276°
Posted 20 hours ago

Andrew's Previews 2020: The year 2020, told through local by-elections

£5.75£11.50Clearance
ZTS2023's avatar
Shared by
ZTS2023
Joined in 2023
82
63

About this deal

We should be in a Conservative-majority period at the moment, but for some years now the Plymouth Conservatives have been in a state of civil war which makes the Republican group in the US House of Representatives look coherent and united. It’s a long story. Let’s join the action immediately after the 2021 local elections (mapped above), at which the Conservatives performed very well and Labour lost their majority on Plymouth council.

In May 2023 the Tories lost their majority on Broadland council, falling from 33 to 21 seats out of a possible 47, and that cost them power. All the other councillors (14 Lib Dems, 8 Labour and 4 Greens) have joined together in a traffic-light coalition, under a Lib Dem leader. The result in Thorpe St Andrew North West was closer than in the October 2022 by-election, but a Labour lead of 48–42 was enough for Labour to take all three seats in the ward.He had done well to get that far in political as well as health terms.
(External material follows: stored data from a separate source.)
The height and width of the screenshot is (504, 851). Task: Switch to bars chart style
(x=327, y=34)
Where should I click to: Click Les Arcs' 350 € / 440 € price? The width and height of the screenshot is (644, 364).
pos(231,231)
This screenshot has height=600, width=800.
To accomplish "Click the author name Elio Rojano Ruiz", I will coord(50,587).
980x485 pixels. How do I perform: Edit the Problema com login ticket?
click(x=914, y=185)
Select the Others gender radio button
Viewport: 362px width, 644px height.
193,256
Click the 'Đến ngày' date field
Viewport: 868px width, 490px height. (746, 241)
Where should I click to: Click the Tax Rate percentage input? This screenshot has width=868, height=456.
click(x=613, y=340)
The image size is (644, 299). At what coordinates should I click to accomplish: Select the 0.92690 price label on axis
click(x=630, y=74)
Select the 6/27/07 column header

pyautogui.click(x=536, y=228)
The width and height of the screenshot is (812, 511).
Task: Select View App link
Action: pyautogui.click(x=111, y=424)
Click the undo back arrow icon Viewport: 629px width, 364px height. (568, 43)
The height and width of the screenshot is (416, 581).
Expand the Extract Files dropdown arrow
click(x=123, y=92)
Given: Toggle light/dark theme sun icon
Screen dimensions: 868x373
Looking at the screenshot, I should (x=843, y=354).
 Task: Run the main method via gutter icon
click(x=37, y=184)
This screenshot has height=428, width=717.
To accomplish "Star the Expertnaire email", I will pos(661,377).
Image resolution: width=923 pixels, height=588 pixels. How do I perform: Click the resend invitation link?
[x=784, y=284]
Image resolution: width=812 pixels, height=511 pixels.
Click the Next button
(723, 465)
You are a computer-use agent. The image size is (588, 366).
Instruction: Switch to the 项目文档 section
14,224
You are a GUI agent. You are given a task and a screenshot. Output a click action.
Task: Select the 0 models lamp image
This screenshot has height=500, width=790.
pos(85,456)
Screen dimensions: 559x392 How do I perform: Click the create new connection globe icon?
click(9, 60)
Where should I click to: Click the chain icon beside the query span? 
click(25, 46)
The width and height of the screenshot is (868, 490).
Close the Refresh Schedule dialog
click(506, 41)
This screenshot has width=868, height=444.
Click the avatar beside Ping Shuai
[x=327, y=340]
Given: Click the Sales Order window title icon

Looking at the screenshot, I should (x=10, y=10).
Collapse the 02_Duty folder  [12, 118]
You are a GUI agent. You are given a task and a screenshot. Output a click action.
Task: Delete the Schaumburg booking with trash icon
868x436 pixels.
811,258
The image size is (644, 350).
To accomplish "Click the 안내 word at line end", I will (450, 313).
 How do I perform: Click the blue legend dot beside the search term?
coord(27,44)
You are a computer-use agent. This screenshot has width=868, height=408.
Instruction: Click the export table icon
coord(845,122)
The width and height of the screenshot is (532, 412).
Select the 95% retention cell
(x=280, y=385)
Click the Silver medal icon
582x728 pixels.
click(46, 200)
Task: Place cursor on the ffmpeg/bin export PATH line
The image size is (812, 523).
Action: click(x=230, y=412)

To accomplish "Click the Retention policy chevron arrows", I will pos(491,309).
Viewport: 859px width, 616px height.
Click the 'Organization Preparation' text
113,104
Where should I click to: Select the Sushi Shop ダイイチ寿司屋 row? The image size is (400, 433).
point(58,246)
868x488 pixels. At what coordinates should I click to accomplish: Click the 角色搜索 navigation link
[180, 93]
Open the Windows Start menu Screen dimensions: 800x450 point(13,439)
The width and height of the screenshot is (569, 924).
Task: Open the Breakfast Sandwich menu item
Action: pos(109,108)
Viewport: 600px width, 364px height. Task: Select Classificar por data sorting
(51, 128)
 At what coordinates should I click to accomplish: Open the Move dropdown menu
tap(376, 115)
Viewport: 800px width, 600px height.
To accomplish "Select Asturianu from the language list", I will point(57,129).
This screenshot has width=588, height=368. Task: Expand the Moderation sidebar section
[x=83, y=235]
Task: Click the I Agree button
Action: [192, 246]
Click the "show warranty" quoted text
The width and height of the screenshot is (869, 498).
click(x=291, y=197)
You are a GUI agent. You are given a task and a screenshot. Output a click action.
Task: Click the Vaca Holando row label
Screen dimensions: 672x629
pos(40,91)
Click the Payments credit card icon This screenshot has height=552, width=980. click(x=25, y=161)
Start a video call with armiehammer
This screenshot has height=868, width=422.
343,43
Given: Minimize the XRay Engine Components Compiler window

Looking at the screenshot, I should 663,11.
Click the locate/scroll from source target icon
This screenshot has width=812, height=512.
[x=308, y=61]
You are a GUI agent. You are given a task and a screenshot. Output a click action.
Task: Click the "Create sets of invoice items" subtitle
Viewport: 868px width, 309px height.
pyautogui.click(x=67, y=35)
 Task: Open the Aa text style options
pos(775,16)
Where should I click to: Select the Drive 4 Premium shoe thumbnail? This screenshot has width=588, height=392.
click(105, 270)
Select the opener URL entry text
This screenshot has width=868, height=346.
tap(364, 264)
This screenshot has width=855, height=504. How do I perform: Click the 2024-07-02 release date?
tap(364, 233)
The 2019 Guildford borough elections were a disaster for the Conservatives, who crashed from 35 seats on the council to just 9. The Liberal Democrats became the largest party with 17 seats, 15 seats went to the Residents for Guildford and Villages, four to the Guildford Greenbelt Group, two to Labour and one to the Greens. The Lib Dems and the Residents for Guildford and Villages run the council in coalition. This section has been corrected — Littlemore became part of Oxford in 1991, not 1974 as originally stated. Rose Hill and Littlemore Including Portchester. The Saxon Shore fort here, generally identified as Portus Adurni, is located on a promontory at the head of Portsmouth Harbour. It is described as the best-preserved Roman fort north of the Alps, with nearly all of the Roman outer walls and bastions still standing today. Some of the space within the fort is now occupied by a Norman castle, which was a frequent destination for English kings from Henry II onwards. Portchester was a regular embarkation point for English armies looking for a fight with the French; as late as the Napoleonic Wars, over 7,000 French prisoners of war were incarcerated here.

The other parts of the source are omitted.